Map mod was one of the first things I installed. No map was insanely annoying.

Holy shit.

I had completely forgotten about that.

I never knew! How are you supposed to know shit like that? Is it in the item description in the PDA?

This is the game I just can’t imagine is good. Underwater scuba diving alien? Do you ever have a resistance to a game you KNOW is probably excellent but you just don’t want to try?

Vin convince me if you ever feel like you want to.

Even better, put marblemelon plants inside the cyclops so that your food & water source travels with you.

Still, I thought the food and water fit well with the survival aspect. Early on it’s more of a big deal. As you progress through the game, you find better ways to handle it. Reminded me a bit of Tom Hanks’ character in Castaway (although not that extreme).

This annoyed me at first, too, but once I started placing beacons everywhere and learned how to turn them on/off, I embraced the no-map concept.

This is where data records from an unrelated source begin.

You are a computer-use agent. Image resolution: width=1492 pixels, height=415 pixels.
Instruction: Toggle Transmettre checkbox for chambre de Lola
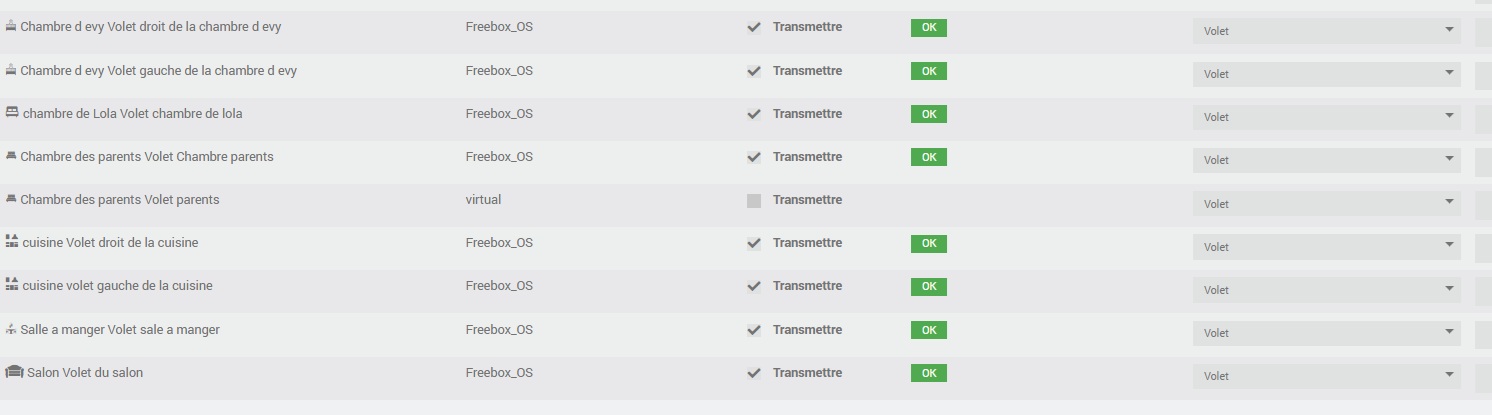click(x=754, y=114)
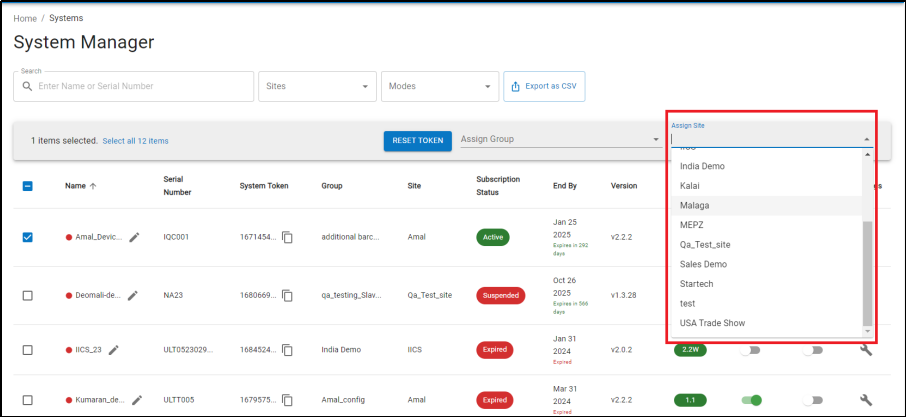The width and height of the screenshot is (906, 417).
Task: Open wrench settings for Kumaran device row
Action: click(x=866, y=400)
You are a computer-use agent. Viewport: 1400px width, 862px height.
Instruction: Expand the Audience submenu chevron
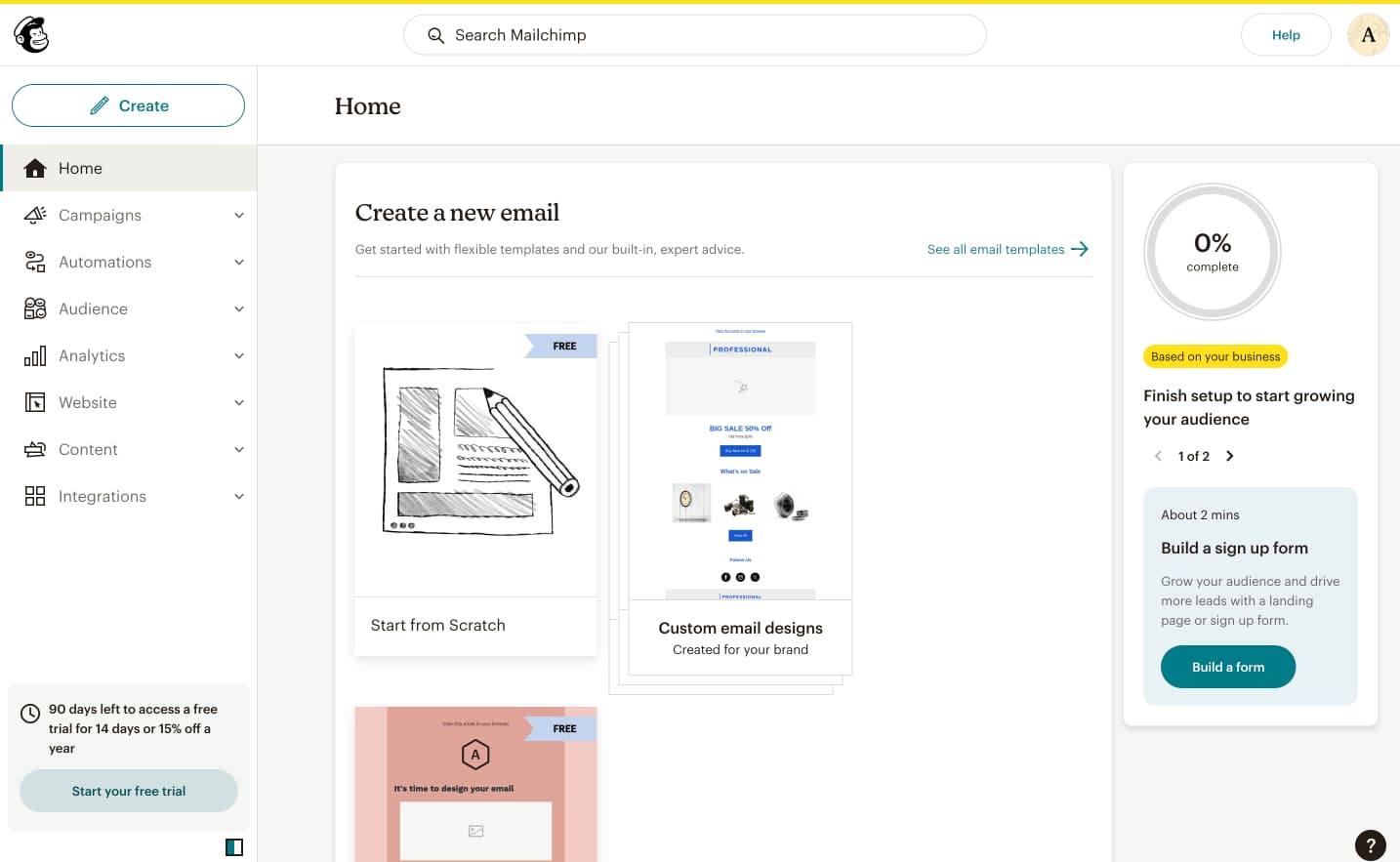point(239,308)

My first playthrough was 3 days and change. Over 72 hours! I’d venture some place, build a satellite base, and then explore from there. Every once in a while coming back to the main base and building the new things I’d learned while out & about.

I can remember a big NOPE the first time I was heading down in the blood forest & one of the warpers appeared. I backed out & said maybe later.

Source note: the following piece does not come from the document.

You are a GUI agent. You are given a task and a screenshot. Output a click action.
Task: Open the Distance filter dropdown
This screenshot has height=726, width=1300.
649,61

I envy people who play this for the first time.

Food and water were not a challenge. It was just an annoying system. If I ever do another playthrough, it will be with that stuff turned off.

As for the rest of the base, it was mostly a storage system for me. The food part was pretty much the same as well, just a storage system for salted fish and even a locker full of purified water.

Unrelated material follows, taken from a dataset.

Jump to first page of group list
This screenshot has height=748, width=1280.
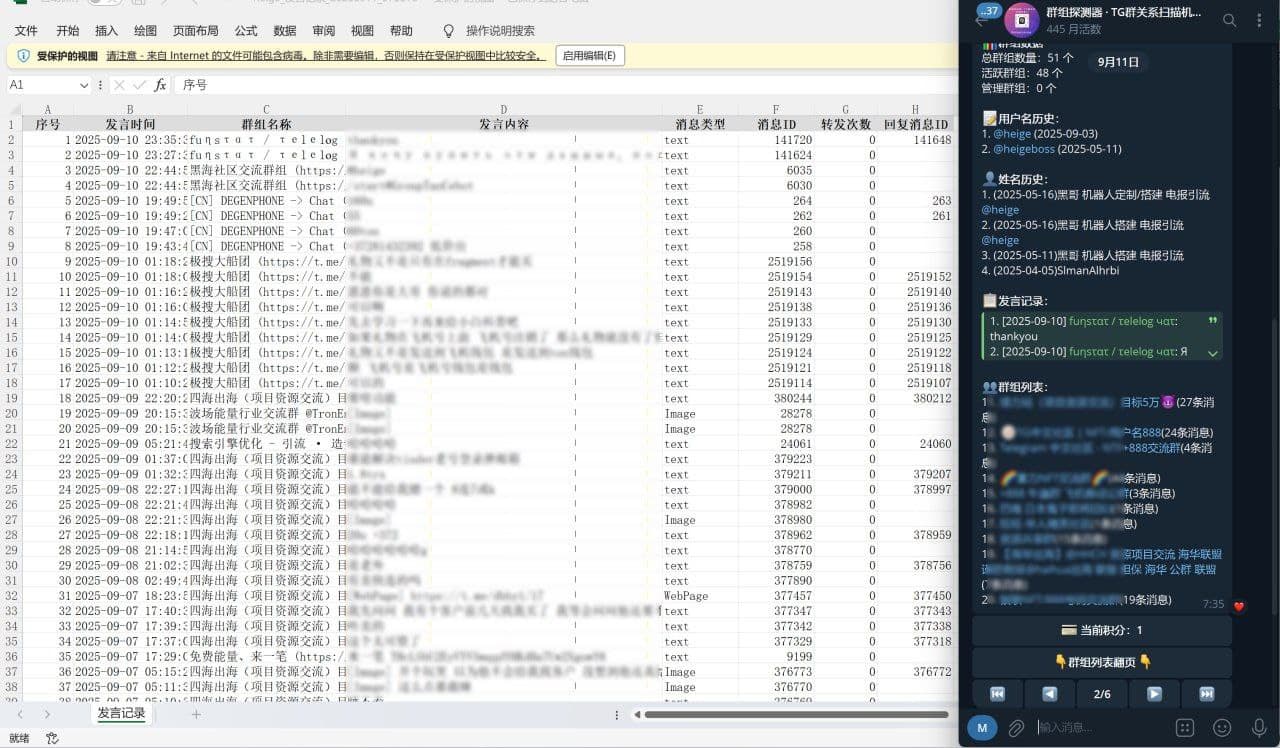pyautogui.click(x=997, y=694)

One thing I thought was a terrible design decision and is primarily why I spent a lot of time googling stuff was the lack of an in-game map. It absolutely makes no sense from a lore standpoint as well. You have an AI assistant that can analyze flora and fauna, yet a basic mapping function is not included? They have a whole set of crash survivor software in the damn thing. If you had such technology, a mapping system would be one of the first things you had included.

The beacons were a very poor substitute.

Personally I didn’t mind the lack of maps and I didn’t use many beacons. But then I’m really good at navigation, so I could mostly just get back to where I’d been before. Agreed that it seems like a weird omission. Maybe they had trouble making an automatic map that contained the right level of detail, was comprehensible and didn’t give away secrets they preferred to keep hidden. The 3D nature of the world is a bit tricky.

A less detailed map that just has major points of interest and biomes would help. As has been commented on before, some of the sense of wonder does come from the world seeming vast and confusing - a map would presumably change that a bit.

Food and water is a reason to engage with portions of the environment I’d otherwise ignore. As previously mentioned, I doubt I’d have built anywhere near the base I built if farming and water filtration weren’t an issue. I know I’d never have so much as looked at a fairly sizable number of smaller creatures in the game if I wasn’t concerned about them as food/water sources. I’d absolutely have never paid any attention to the portions of the local plant life that were edible, and certain locations would have been vastly less exciting as a result.

Simply put, I found food and water engaging, not annoying. Other aspects of the game (too much hostile wildlife) were annoying, I wonder if I’d have stuck with it long enough to get to the interesting plot stuff without the survival stuff to engage me early on.

It’s an open world survival game in a unique environment with an engaging sci fi plot (once you get far enough in). I’m not entirely sure I understand the block, knowing what I know about your gaming tastes.